Using Apache Airflow

Enterprise environments may implement scheduling through Apache Airflow using a DAG (Directed Acyclic Graph):

from airflow import DAG
from airflow.operators.python import PythonOperator
from airflow.operators.email import EmailOperator
from datetime import datetime, timedelta

default_args = {
'owner': 'data-team',
'depends_on_past': False,
'start_date': datetime(2025, 1, 1),
'email_on_failure': True,
'email_on_retry': False,
'retries': 2,
'retry_delay': timedelta(minutes=5)
}

dag = DAG(
'fhir_bulk_sync',
default_args=default_args,
description='Sync FHIR data to Delta tables',
schedule_interval='0 * * * *', # Hourly.
catchup=False
)


def sync_task(**context):
"""Airflow task to run sync."""
from pathlib import Path

sync_fhir_to_delta(
fhir_endpoint="{{ var.value.fhir_endpoint }}",
delta_path="{{ var.value.delta_path }}",
state_file=Path("{{ var.value.state_file }}"),
resource_types=["Patient", "Condition", "Observation"]
)


sync = PythonOperator(
task_id='sync_fhir_data',
python_callable=sync_task,
dag=dag
)

notify = EmailOperator(
task_id='send_notification',
to=['data-team@example.com'],
subject='FHIR Sync Completed',
html_content='Sync completed at {{ ds }}',
trigger_rule='all_done',
dag=dag
)

sync >> notify

Monitoring and health checks

Health check endpoints can be implemented for system monitoring:

from flask import Flask, jsonify

app = Flask(__name__)


@app.route('/health')
def health_check():
"""Health check endpoint for monitoring systems."""
try:
state = SyncState(Path("/var/lib/fhir-sync/state.json"))

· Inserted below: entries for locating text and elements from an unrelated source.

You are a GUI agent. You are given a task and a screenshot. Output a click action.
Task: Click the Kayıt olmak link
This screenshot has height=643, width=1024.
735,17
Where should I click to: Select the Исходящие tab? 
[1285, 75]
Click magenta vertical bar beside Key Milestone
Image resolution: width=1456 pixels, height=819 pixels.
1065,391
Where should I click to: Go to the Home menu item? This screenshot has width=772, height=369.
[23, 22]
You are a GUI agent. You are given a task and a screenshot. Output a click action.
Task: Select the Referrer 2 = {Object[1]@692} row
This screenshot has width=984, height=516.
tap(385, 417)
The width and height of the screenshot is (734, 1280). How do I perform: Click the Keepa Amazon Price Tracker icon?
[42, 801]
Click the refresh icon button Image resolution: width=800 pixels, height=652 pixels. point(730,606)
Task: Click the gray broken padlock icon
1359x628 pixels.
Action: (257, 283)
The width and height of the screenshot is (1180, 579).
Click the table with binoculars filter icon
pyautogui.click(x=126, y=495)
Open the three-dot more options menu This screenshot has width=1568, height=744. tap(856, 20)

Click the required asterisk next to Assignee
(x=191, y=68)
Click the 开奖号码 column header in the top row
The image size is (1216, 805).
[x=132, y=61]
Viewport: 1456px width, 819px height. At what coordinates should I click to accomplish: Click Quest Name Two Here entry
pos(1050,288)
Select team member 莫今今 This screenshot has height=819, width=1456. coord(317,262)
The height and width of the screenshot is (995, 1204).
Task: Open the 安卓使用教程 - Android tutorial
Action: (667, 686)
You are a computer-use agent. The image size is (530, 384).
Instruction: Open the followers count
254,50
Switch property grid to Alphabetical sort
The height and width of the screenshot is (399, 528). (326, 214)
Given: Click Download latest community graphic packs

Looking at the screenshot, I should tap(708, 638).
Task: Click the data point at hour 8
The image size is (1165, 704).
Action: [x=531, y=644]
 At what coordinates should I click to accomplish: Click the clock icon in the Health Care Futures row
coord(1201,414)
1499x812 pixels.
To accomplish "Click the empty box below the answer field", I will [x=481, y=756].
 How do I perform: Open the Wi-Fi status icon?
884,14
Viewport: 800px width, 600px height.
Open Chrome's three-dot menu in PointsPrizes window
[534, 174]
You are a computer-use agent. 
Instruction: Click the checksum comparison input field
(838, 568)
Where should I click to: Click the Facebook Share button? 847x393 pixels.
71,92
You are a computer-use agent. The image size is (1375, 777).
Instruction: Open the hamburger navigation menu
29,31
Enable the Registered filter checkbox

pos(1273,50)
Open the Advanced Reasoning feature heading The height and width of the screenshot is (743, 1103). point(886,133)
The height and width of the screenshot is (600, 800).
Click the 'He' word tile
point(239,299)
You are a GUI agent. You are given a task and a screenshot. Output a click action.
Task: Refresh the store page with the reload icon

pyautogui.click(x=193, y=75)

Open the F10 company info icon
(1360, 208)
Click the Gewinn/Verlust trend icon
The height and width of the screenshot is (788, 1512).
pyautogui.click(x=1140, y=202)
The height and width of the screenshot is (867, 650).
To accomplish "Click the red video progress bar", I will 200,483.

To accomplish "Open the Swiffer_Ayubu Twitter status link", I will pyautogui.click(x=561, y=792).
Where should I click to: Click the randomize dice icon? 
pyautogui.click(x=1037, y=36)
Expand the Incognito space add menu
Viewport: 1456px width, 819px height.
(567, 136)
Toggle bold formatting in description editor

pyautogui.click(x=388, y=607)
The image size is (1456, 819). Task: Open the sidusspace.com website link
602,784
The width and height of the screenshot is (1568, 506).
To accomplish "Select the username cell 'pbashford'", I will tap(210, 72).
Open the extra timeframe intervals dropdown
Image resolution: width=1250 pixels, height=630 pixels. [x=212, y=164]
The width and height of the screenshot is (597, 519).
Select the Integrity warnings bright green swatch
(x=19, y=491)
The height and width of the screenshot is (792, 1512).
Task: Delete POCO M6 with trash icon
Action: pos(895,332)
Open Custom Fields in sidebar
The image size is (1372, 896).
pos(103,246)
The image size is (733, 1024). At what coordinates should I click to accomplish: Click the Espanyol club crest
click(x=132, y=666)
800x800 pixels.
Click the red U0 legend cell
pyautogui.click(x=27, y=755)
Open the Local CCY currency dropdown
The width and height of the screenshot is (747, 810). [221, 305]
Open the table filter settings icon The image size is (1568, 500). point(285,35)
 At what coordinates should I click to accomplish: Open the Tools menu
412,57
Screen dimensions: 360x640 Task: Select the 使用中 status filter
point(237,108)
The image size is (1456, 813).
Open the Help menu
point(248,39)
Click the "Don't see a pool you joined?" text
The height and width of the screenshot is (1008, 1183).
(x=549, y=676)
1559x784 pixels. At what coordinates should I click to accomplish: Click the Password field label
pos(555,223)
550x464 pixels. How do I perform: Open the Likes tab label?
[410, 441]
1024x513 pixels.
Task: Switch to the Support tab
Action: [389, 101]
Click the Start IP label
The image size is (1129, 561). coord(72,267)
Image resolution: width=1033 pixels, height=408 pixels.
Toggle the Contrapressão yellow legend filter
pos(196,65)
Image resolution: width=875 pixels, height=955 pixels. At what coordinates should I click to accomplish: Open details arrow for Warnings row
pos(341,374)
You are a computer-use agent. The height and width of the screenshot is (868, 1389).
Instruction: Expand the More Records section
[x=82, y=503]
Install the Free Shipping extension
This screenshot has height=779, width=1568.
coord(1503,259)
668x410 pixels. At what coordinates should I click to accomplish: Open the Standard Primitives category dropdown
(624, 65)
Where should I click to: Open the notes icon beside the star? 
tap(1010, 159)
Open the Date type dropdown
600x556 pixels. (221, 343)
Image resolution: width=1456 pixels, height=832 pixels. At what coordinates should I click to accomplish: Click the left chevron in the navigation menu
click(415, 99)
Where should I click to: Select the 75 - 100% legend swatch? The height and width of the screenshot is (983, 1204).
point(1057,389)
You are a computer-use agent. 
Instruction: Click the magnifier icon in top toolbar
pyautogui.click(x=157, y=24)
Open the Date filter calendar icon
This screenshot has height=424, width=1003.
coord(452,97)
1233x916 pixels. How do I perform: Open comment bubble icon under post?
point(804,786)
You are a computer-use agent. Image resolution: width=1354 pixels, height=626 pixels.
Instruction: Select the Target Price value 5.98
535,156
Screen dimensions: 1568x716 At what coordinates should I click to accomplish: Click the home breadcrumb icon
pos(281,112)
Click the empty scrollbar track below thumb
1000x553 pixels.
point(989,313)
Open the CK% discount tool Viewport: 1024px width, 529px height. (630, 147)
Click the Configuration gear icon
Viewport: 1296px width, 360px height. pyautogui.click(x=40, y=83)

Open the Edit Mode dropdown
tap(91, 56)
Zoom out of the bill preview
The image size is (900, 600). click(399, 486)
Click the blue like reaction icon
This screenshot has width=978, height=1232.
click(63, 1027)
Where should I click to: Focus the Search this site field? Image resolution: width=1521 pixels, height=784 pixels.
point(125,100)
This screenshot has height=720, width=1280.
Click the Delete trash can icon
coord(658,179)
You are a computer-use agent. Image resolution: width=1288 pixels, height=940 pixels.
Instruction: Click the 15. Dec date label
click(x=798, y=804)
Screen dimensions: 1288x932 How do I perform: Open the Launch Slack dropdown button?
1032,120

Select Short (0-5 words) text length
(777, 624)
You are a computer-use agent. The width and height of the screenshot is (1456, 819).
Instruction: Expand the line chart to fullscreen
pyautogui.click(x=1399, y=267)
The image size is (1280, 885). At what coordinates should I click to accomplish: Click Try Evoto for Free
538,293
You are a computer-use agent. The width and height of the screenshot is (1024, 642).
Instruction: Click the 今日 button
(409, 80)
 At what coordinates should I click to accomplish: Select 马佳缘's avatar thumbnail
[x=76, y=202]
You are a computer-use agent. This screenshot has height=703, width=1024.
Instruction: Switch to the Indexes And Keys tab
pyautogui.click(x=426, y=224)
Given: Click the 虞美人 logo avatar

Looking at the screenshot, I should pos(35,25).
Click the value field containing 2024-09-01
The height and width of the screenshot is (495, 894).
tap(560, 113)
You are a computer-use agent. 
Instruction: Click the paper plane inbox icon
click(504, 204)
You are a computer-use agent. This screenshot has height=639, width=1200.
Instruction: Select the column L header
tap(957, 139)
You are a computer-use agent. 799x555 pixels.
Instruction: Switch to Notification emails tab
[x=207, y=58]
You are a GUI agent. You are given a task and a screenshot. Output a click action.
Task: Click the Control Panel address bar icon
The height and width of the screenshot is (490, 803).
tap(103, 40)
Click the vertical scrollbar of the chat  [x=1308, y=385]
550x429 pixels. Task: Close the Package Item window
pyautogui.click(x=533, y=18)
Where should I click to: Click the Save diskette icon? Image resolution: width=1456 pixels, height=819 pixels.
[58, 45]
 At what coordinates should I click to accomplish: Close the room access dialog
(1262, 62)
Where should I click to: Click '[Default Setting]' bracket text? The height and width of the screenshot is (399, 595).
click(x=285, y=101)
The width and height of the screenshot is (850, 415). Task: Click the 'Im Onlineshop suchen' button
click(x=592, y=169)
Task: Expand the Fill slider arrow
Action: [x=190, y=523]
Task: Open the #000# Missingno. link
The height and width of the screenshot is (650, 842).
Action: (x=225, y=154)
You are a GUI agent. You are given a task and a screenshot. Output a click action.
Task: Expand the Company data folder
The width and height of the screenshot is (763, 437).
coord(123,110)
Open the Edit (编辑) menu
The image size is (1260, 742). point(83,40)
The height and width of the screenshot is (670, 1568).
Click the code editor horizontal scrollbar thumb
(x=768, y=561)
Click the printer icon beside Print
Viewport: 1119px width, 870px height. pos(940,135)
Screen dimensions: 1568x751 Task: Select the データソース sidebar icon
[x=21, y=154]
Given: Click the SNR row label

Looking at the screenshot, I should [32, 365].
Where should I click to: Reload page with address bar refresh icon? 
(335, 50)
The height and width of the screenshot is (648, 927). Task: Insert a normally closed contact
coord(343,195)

# Check if sync is running regularly.
if state.last_sync_time:
time_since_sync = datetime.now(timezone.utc) - state.last_sync_time
is_healthy = time_since_sync.total_seconds() < 7200 # 2 hours.
else:
is_healthy = False

return jsonify({
'status': 'healthy' if is_healthy else 'unhealthy',
'last_sync': state.last_sync_time.isoformat() if state.last_sync_time else None
}), 200 if is_healthy else 503

except Exception as e:
return jsonify({
'status': 'error',
'message': str(e)
}), 503

Production considerations

Security considerations

Credentials should be stored securely using environment variables or dedicated secret management systems:

import os
from azure.keyvault.secrets import SecretClient
from azure.identity import DefaultAzureCredential


def get_auth_config():
"""Retrieve authentication config from secure storage."""
# Option 1: Environment variables.
if os.getenv("FHIR_CLIENT_ID"):
return {
"enabled": True,
"client_id": os.getenv("FHIR_CLIENT_ID"),
"private_key_jwk": os.getenv("FHIR_PRIVATE_KEY"),
"use_smart": True,
"scope": "system/*.read"
}

# Option 2: Azure Key Vault.
credential = DefaultAzureCredential()
client = SecretClient(
vault_url="https://your-vault.vault.azure.net/",
credential=credential
)

return {
"enabled": True,
"client_id": client.get_secret("fhir-client-id").value,
"private_key_jwk": client.get_secret("fhir-private-key").value,
"use_smart": True,
"scope": "system/*.read"
}

Large dataset configuration

Large datasets may require parameter adjustments to the bulk export process:

# Timeout and concurrency parameters can be increased for large datasets.
data_source = pc.read.bulk(
fhir_endpoint_url=fhir_endpoint,
types=resource_types,
since=since,
auth_config=auth_config,
timeout=7200, # 2 hour timeout for large datasets.
max_concurrent_downloads=10
)

Summary

This guide describes the implementation of a synchronisation pipeline between FHIR bulk export endpoints and Delta tables using Pathling's built-in functionality. The approach provides several key characteristics:

  • Incremental processing: The since parameter enables efficient synchronisation by retrieving only changed data
  • Data merging: Pathling's SaveMode.MERGE automatically handles conflicts and updates
  • Error handling: Built-in retry mechanisms address transient network and server issues
  • Code efficiency: The core synchronisation logic requires minimal custom implementation
  • Operational features: Scheduling, monitoring, and security components support production deployment

The combination of Pathling's bulk export capabilities and Delta Lake's merge functionality enables maintenance of current analytical datasets with limited custom development effort while providing consistent synchronisation with FHIR data sources.